S. PAULO ERA «fariseu, filho de fariseus» (At 23, 6). Foi criado nesse ambiente que procurava dar glória a Deus com o cumprimento exato dos mandamentos. «Quanto ao zelo pela Lei, fui irrepreensível» (Fil 3, 5), diz. Contudo, algo sucedeu na vida de Paulo que mudou radicalmente a sua visão do que Deus esperava dele: o encontro pessoal com Jesus Cristo. O que muda a partir de então não é que S. Paulo deixe de cumprir a Lei de Deus, mas que quer «ser encontrado n’Ele, não pela minha justiça que vem da Lei, mas por aquela que nasce da fé em Jesus Cristo, a justiça que vem de Deus pela fé» (Fl 3, 8-9).

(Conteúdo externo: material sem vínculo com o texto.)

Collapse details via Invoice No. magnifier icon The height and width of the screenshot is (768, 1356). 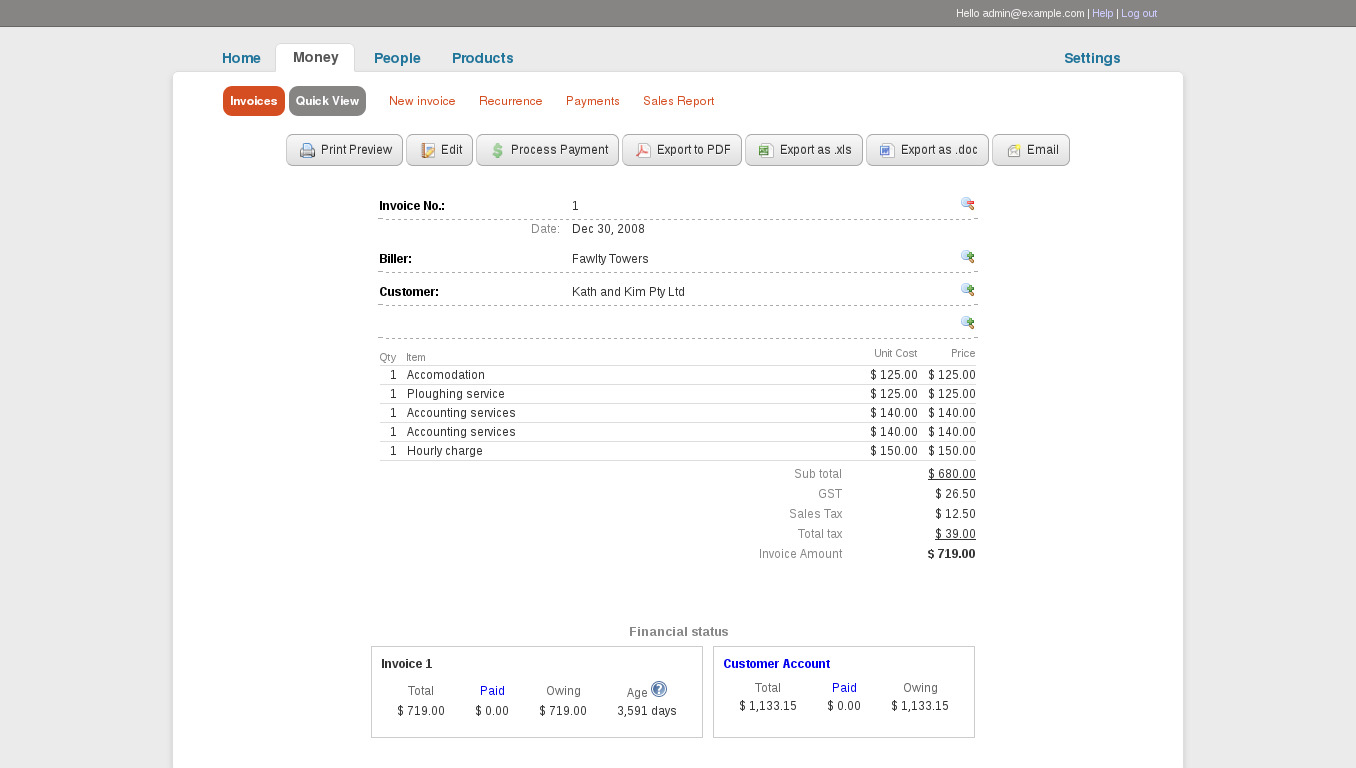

S. Paulo descobre que «a caridade é o pleno cumprimento da Lei» (Rm 13, 10). Viver a caridade implica reconhecer, em primeiro lugar, que somente Deus no-la pode dar, que é um dom do Senhor. «O mandamento do amor a Deus e ao próximo (...) está “escrito” nos corações pelo Espírito Santo. Por isso se converte na “Lei do Espírito” (...). É, mais ainda, o próprio Espírito Santo que se faz assim Mestre e guia do homem desde o interior do coração»[4]. A Nossa Senhora, que nunca viu escravidão na Lei, mas antes a liberdade do amor, podemos pedir ajuda para «viver segundo o Espírito Santo» que, em palavras de S. Josemaria, supõe «deixar que Deus tome posse de nós e mude os nossos corações desde a raiz, para os fazer à sua medida»[5].


[1] Francisco, Homilia, 24/10/2016.

[2] Francisco, Homilia, 24/10/2016.

[3] S. Josemaria, Forja, n. 498.

[4] S. João Paulo II, Audiência, 09/08/1989.

[5] S. Josemaria, Cristo que passa, n. 134.